### EXERCISE DESCRIPTION
Return only the tail of the data below, word for word: the line with "The image size is (1021, 438)." and each line after it through the final one.
--- DATA ---
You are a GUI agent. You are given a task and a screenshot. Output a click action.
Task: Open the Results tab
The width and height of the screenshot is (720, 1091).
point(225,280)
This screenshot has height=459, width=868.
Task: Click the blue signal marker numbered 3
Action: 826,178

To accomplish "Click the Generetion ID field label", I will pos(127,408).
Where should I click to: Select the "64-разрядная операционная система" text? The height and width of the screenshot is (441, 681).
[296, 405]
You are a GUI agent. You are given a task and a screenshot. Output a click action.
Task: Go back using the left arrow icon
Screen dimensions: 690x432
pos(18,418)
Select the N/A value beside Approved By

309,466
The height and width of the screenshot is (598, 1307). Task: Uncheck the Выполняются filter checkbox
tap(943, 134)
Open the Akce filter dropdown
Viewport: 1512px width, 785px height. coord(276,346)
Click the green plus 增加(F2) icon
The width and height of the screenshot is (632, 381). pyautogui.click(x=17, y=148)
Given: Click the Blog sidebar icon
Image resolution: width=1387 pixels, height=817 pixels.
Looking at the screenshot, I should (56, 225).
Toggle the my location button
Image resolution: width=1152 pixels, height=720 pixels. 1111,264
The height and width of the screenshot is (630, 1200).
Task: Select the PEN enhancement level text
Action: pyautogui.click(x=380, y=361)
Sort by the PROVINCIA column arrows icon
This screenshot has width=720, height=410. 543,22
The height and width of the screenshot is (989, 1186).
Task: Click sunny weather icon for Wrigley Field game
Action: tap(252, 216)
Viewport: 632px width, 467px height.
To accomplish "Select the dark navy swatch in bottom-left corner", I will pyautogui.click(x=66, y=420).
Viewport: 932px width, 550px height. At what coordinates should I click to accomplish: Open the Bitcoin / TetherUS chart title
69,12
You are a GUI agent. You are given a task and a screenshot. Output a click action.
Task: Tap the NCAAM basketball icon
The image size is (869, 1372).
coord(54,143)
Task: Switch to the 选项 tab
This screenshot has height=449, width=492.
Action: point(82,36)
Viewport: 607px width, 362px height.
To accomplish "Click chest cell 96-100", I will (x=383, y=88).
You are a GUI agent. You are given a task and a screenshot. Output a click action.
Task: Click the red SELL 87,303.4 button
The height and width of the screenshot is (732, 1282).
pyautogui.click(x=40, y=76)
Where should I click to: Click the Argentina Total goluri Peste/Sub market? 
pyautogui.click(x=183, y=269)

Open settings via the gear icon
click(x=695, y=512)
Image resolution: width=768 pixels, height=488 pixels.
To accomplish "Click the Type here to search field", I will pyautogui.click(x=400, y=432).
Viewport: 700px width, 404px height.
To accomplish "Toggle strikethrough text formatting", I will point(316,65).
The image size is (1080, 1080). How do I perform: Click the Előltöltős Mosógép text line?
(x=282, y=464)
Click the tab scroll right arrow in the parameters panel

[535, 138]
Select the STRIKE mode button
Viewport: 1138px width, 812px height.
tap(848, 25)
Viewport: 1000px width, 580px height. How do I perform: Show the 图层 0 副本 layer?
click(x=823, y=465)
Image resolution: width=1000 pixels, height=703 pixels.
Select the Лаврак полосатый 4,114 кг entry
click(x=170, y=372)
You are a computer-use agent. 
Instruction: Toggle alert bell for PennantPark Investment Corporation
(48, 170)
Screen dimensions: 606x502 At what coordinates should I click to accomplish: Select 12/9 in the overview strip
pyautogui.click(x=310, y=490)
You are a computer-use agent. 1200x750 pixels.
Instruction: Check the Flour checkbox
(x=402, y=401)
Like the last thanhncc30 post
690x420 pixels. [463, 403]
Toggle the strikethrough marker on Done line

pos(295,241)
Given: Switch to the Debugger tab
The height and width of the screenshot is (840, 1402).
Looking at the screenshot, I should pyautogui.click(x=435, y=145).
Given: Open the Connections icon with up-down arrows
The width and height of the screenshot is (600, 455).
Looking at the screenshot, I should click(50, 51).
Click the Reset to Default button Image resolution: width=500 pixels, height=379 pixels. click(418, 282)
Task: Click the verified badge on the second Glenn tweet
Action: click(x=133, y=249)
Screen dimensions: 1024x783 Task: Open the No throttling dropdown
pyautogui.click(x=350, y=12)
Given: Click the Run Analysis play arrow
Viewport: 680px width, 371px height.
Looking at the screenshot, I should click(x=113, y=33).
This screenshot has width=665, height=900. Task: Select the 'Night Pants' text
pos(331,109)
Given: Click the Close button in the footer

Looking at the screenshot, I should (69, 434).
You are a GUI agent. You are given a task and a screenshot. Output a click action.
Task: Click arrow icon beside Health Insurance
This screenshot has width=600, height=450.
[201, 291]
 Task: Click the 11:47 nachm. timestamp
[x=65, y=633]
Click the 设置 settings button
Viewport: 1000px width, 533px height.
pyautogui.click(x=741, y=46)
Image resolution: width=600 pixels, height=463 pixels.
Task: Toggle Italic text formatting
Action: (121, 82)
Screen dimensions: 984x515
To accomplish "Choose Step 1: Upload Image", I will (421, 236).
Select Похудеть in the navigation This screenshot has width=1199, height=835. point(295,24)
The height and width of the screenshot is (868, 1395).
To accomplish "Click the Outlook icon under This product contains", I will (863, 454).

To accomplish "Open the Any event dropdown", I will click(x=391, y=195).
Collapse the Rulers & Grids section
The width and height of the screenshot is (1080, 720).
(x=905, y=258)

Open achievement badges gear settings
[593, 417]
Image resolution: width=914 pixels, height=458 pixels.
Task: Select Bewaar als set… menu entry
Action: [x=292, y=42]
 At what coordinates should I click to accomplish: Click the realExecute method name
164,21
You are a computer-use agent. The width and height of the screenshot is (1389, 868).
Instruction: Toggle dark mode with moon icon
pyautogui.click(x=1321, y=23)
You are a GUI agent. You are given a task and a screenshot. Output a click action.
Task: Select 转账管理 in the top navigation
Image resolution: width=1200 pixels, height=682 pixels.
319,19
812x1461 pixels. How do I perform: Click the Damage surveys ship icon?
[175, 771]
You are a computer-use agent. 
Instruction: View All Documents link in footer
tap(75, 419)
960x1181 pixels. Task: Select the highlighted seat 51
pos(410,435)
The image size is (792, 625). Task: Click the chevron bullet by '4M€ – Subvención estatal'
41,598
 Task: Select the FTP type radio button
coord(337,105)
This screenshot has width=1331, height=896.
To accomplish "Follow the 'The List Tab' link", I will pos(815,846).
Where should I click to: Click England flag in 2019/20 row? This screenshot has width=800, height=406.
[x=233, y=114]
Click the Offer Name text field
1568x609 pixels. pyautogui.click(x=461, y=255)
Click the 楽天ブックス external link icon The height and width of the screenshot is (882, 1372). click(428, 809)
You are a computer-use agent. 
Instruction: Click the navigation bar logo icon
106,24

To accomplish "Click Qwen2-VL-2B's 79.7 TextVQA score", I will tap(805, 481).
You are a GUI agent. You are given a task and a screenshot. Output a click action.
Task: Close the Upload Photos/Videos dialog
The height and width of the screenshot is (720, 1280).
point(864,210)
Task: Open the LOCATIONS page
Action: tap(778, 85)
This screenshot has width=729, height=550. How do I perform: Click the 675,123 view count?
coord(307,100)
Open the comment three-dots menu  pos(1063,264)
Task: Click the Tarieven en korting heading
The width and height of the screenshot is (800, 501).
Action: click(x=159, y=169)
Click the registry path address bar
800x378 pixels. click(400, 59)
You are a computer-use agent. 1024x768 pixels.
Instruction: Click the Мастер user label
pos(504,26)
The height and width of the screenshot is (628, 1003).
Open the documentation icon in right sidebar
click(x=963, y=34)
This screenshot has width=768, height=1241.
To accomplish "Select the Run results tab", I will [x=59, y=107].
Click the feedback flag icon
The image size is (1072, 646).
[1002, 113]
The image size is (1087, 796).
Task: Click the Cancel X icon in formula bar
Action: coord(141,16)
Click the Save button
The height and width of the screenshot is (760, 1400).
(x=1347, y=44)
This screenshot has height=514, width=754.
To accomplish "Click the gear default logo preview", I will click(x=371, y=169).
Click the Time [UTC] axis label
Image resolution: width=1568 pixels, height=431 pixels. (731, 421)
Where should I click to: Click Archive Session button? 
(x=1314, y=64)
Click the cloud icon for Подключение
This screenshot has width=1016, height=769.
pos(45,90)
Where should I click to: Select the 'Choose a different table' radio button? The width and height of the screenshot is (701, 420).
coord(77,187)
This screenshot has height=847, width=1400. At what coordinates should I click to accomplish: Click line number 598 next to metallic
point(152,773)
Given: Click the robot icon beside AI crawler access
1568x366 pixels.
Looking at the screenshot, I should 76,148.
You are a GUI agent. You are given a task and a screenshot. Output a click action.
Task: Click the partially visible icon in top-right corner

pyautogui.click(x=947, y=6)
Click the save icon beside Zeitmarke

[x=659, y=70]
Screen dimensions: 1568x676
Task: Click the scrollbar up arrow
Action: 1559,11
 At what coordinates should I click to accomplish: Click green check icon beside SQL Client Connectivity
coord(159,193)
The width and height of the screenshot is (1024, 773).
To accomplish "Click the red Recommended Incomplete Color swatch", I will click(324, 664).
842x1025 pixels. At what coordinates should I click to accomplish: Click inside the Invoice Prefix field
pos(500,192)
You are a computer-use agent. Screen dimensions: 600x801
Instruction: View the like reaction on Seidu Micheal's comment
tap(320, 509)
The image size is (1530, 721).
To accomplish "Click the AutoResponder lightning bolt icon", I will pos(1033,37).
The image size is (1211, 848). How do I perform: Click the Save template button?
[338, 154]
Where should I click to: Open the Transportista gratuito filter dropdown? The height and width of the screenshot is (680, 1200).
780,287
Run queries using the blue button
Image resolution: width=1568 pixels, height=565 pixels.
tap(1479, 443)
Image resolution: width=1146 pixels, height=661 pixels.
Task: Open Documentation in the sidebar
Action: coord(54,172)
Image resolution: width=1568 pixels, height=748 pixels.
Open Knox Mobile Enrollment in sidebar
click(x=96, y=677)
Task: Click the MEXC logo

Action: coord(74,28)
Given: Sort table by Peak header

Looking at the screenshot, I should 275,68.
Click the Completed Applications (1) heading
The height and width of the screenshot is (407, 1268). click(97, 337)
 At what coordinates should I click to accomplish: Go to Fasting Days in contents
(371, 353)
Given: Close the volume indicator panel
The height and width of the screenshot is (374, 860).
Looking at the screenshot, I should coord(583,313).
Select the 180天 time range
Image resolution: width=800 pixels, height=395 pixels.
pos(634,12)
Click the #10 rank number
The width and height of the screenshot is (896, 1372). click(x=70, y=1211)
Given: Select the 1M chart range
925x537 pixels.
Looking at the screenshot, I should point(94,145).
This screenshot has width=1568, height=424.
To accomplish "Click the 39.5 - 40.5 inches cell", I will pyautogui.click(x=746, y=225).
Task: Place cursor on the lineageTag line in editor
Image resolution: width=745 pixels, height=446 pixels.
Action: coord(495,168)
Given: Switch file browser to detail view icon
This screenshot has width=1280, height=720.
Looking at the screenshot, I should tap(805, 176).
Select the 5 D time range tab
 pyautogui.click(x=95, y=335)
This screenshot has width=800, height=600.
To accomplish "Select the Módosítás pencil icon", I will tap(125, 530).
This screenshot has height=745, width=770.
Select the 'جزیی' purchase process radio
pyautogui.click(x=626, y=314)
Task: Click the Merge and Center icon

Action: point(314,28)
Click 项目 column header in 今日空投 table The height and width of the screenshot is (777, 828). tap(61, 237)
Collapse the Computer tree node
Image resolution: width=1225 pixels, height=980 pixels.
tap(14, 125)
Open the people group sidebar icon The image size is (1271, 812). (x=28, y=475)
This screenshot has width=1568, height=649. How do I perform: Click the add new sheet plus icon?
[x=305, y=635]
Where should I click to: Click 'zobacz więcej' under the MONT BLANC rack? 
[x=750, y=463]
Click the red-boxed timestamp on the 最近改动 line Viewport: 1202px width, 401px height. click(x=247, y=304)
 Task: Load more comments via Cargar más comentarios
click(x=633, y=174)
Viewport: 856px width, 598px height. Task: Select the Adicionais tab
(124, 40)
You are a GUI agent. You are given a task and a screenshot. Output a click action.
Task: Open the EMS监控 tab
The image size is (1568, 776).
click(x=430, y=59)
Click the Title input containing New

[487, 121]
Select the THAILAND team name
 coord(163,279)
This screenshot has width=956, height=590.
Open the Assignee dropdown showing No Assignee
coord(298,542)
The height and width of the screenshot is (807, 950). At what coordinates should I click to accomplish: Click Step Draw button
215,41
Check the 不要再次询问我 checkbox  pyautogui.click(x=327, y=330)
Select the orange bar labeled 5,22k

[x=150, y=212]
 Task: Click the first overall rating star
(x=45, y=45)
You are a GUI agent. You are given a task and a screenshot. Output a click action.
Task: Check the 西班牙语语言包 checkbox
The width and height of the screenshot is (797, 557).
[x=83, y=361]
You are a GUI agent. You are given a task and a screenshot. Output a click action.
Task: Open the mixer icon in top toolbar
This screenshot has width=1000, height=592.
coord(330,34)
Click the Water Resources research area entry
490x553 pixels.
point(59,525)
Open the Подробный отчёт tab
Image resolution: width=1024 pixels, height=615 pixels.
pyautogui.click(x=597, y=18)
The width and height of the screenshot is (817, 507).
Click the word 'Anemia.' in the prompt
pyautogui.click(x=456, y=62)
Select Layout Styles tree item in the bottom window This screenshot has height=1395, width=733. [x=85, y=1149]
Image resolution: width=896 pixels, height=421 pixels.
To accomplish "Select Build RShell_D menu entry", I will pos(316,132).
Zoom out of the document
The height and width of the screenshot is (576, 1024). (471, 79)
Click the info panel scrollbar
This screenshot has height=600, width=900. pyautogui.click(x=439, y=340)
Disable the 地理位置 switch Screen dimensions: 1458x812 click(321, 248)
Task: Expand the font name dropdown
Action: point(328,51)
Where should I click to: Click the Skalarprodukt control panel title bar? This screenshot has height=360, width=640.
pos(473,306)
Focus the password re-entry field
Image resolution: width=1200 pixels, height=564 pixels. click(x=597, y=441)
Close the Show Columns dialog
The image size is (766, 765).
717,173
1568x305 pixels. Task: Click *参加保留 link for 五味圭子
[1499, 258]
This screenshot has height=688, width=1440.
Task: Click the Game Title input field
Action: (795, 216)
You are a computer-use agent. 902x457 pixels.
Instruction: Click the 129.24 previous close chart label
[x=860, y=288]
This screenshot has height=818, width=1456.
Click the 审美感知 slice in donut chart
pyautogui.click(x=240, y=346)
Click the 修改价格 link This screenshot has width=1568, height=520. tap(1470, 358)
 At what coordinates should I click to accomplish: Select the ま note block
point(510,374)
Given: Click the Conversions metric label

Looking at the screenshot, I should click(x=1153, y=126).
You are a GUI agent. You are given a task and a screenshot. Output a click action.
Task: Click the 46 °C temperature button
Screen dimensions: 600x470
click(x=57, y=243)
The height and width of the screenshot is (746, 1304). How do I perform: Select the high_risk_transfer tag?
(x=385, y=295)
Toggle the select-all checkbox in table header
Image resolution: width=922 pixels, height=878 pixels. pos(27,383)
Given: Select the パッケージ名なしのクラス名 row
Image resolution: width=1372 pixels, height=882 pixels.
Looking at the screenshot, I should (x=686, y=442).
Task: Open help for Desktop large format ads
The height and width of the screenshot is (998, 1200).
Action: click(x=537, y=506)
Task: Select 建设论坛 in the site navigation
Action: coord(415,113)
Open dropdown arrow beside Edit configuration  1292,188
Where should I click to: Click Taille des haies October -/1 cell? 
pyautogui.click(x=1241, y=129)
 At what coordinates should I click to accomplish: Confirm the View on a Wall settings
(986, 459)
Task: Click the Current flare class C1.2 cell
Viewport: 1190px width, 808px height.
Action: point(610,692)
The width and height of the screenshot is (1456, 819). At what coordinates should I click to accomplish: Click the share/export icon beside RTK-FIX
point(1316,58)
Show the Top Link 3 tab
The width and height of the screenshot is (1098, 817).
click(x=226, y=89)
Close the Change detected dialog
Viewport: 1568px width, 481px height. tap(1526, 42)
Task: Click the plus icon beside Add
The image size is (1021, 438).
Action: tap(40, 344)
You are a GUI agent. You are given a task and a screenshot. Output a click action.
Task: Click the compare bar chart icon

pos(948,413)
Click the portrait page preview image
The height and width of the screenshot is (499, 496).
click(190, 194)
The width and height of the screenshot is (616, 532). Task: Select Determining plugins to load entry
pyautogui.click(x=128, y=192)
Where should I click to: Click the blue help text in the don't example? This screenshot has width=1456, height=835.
---
### RESPONSE AREA
The image size is (1021, 438).
Action: tap(40, 344)
You are a GUI agent. You are given a task and a screenshot. Output a click action.
Task: Click the compare bar chart icon

pos(948,413)
Click the portrait page preview image
The height and width of the screenshot is (499, 496).
click(190, 194)
The width and height of the screenshot is (616, 532). Task: Select Determining plugins to load entry
pyautogui.click(x=128, y=192)
Where should I click to: Click the blue help text in the don't example? This screenshot has width=1456, height=835.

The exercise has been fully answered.